(Rows from a dataset)
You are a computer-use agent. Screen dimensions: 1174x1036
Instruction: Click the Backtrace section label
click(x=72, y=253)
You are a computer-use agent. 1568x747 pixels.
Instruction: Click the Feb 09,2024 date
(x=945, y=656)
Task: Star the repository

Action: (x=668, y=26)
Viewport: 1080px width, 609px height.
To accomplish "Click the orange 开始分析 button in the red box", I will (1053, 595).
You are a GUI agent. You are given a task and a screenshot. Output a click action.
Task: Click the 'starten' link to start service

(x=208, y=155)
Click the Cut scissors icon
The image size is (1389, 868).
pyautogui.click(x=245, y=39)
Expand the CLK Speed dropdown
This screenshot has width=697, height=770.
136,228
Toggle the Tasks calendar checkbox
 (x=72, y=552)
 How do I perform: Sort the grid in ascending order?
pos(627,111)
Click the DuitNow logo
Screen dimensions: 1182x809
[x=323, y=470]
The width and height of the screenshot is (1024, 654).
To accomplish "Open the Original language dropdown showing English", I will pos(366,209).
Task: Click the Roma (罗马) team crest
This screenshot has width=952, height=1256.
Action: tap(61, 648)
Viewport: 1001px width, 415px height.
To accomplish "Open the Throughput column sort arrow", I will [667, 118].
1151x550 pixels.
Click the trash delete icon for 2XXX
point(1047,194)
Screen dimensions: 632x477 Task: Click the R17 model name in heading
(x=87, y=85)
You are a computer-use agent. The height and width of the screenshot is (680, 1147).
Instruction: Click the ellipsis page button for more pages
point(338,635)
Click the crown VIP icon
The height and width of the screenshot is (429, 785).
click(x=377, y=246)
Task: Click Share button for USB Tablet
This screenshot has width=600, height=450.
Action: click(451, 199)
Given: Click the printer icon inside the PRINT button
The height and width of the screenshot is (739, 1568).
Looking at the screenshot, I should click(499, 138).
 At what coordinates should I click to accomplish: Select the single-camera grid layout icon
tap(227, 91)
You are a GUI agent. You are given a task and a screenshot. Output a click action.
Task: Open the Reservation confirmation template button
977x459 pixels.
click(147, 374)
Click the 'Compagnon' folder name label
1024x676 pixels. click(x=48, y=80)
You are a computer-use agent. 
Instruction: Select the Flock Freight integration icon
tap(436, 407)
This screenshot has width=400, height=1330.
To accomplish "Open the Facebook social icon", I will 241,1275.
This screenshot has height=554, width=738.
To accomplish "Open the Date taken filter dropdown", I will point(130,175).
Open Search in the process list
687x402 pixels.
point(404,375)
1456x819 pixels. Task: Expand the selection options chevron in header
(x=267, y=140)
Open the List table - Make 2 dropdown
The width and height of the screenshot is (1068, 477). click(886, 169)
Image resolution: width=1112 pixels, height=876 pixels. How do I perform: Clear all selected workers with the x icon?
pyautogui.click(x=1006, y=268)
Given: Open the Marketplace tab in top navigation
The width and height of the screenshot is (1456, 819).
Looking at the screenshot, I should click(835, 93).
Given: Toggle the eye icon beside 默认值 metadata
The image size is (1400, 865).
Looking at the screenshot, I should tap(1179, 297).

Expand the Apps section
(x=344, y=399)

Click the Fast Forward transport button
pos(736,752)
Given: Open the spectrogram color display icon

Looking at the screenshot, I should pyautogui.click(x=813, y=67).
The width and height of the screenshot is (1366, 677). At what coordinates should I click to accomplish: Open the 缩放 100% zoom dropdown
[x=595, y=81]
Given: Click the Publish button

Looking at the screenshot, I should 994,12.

#### Exercise details
Copy out, unchanged, the lines from the one with "Expand the Apps section" to the one with "[x=595, y=81]", including both of those lines.

#### Solution
Expand the Apps section
(x=344, y=399)

Click the Fast Forward transport button
pos(736,752)
Given: Open the spectrogram color display icon

Looking at the screenshot, I should pyautogui.click(x=813, y=67).
The width and height of the screenshot is (1366, 677). At what coordinates should I click to accomplish: Open the 缩放 100% zoom dropdown
[x=595, y=81]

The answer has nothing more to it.